-- Selected excerpt start --

Showing posts with label fairy tales. Show all posts
Showing posts with label fairy tales. Show all posts

Tuesday, 20 December 2011

Fairy Tales with Dubious Morals: Part III

Rumpelstiltskin 

A miller is called before the king for an unspecified reason, and to make himself more impressive, lies that his daughter can spin straw into gold. The king deals with this obvious dick-waving in the most reasonable way possible: by locking the girl in a barn filled with straw, and telling her he will execute her if he doesn’t  return to find it full of gold in the morning. 

 “Look, kid, nobody is mad at you. But your daddy told the King he grew the best turnips in the kingdom, and until we check he wasn’t bullshitting his Lord and Sovereign, you gotta just sit here with me. You don’t want your king being lied to by peasants, do you? Good boy.”

So there she is, locked in the barn, weeping and probably wondering whether she’ll be hanged, stoned or broken on  the wheel like a bug. Enter Rumpelstiltskin, a small hobgoblin-like creature, who asks why she is crying. Upon learning of her plight, the hobgoblin offers to spin the straw into gold for her, in exchange for her necklace. The deal is made, all parties keep to their end, and in the morning the miller’s daughter is not decapitated.

The king is pleasantly surprised to see all the gold in the morning, and as a token of his gratitude, does the exact same thing to the girl the following night. Locked back up in the barn with an even bigger pile of straw, she again begins to weep (I hear recurrent death threats can have that effect). But she’s saved once more when the hobgoblin turns up and does the job in exchange for her ring this time. Again, everybody goes to bed happy.

-- Selected excerpt end --
-- Source data start --

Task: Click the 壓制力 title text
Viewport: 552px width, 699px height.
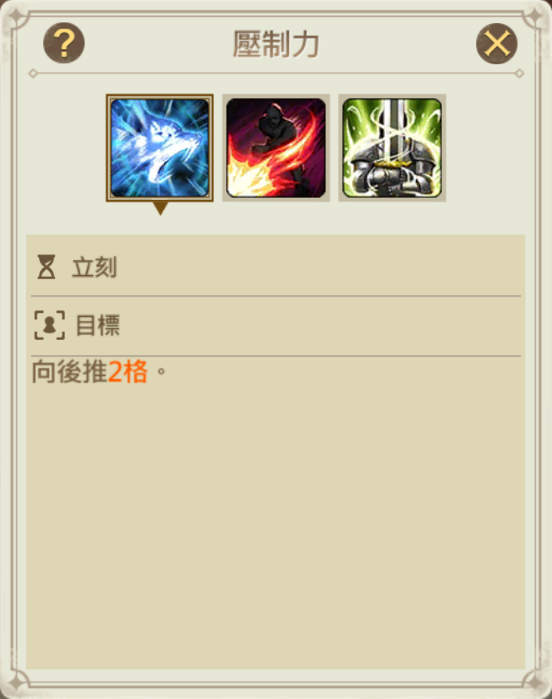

-- Source data end --

◆ Aim ◆
In the Rumpelstiltskin post, what does the miller's daughter give the hobgoblin for spinning the straw into gold on the second night? None of the lines are needed for what comes next.

◆ Answer to the problem ◆
Her ring.